Question 54 – Client Reviewing Outputs for Formal Approval
Several completed components have passed internal quality checks on a bridge construction project. The client is now reviewing outputs against agreed criteria to determine formal approval. What should the project manager obtain as an input to support the client’s decision?
Question 55 – Leadership Concerned About How Schedule Decisions Are Being Made
Leadership expresses concern about how schedule decisions are being made and controlled throughout a nationwide fiber network project. What should the project manager do next?
Question 56 – Leaders Want to See the Plan for Managing the Schedule
Business leaders want to see the plan for managing the schedule on a security project.

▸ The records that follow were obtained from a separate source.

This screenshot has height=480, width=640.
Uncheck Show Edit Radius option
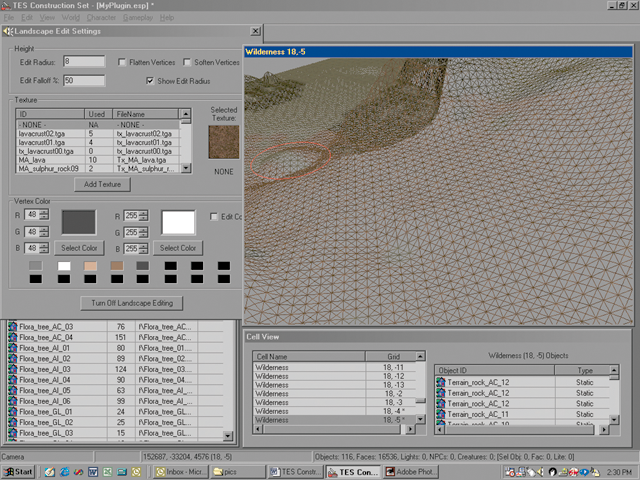coord(150,80)
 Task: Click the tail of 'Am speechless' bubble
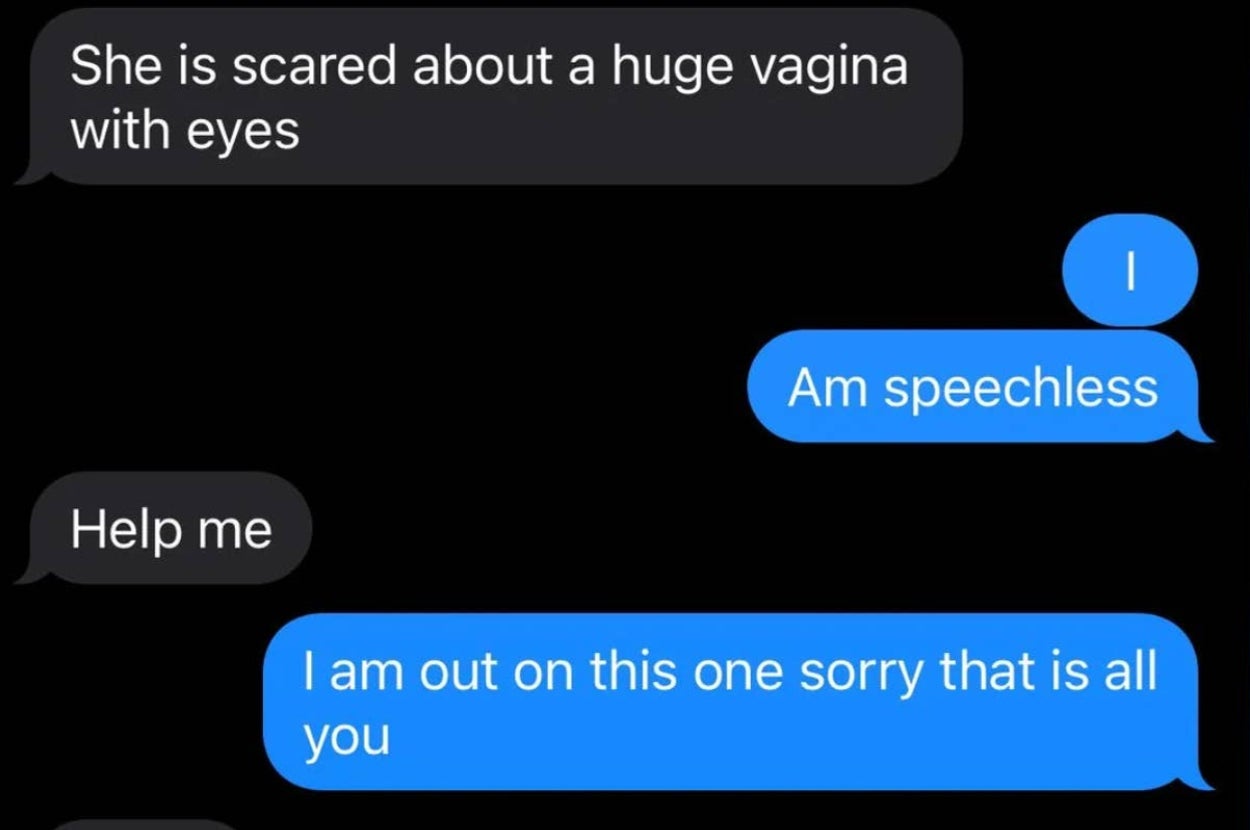[x=1198, y=431]
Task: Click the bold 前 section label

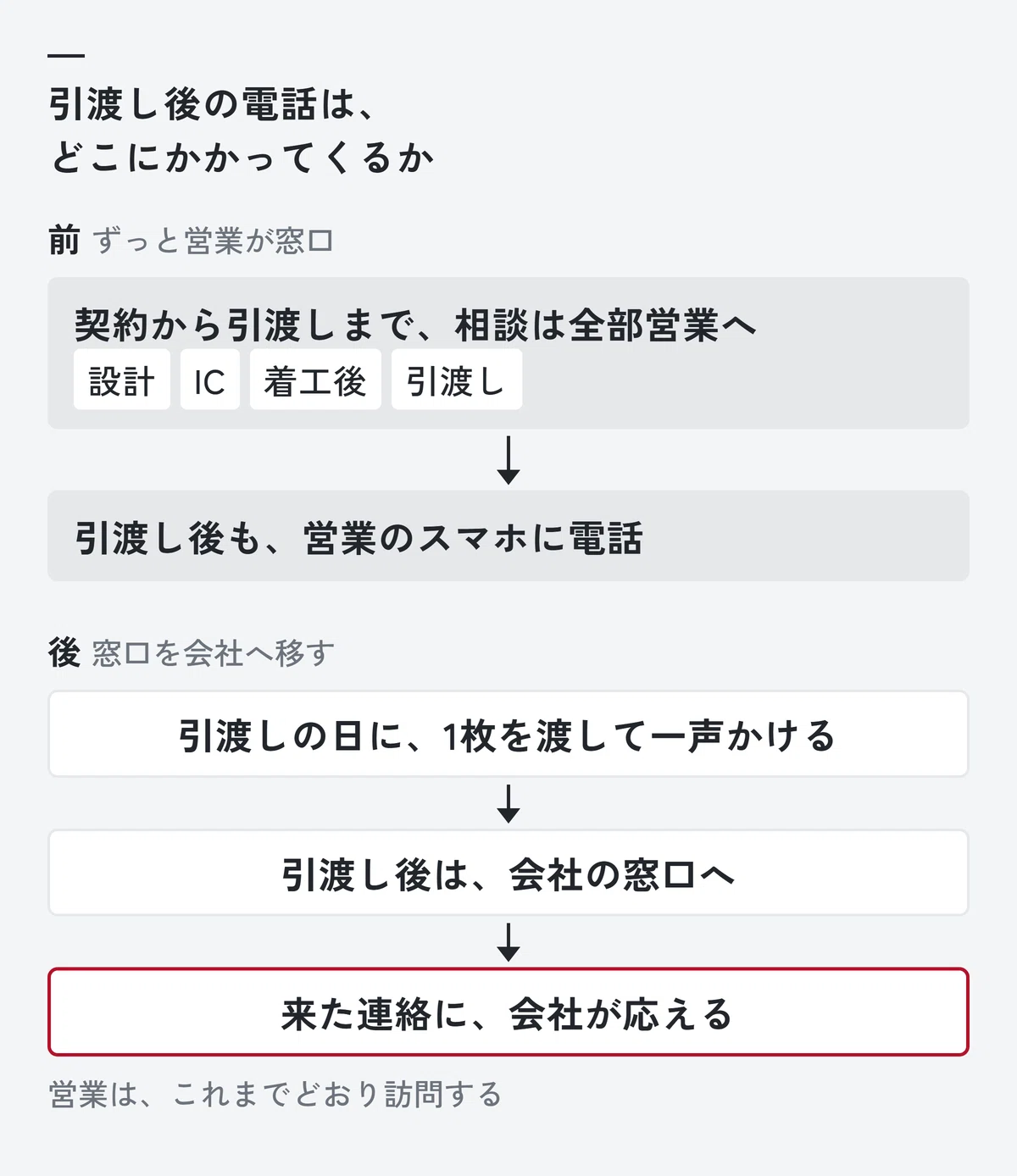Action: [64, 241]
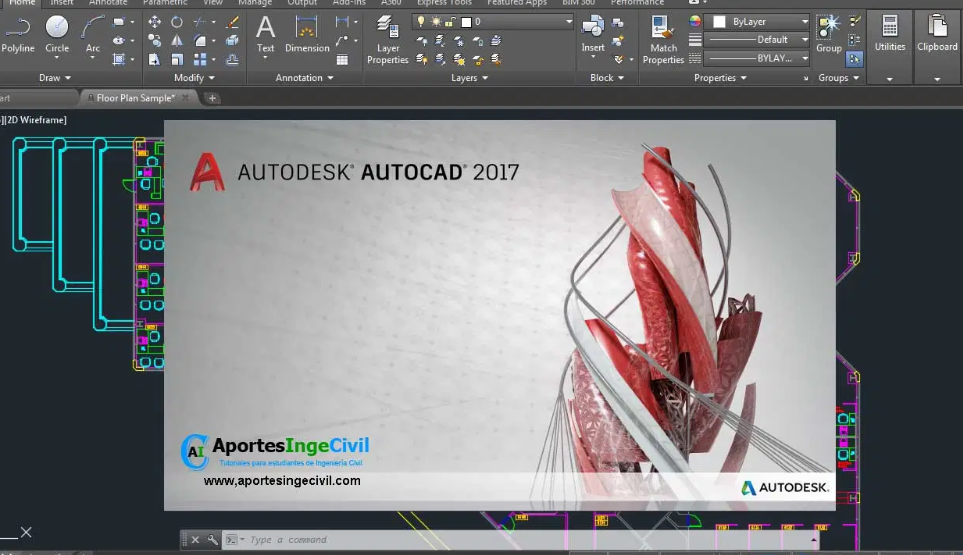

What does the project manager need to know before creating the schedule management plan?
Question 57 – Stakeholders Approve the Final Schedule
After multiple iterations analyzing sequence, durations and resources, stakeholders approve the final schedule on a core banking upgrade. What should the project manager do next?

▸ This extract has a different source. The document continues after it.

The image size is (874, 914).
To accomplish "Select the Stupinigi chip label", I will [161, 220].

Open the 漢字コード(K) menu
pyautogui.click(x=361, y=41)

Question 58 – Same Engineer Needed for Overlapping Critical Activities
Several critical activities require the same specialized engineer at overlapping times, creating unrealistic workload expectations and risking delays. What should the project manager do?
Question 59 – Near-Term Work Is Clear but Future Work Is Uncertain
A team struggles to finalize the schedule because near-term requirements are clear but work planned for later is uncertain due to evolving requirements. There is pressure to begin quickly. What should the project manager do?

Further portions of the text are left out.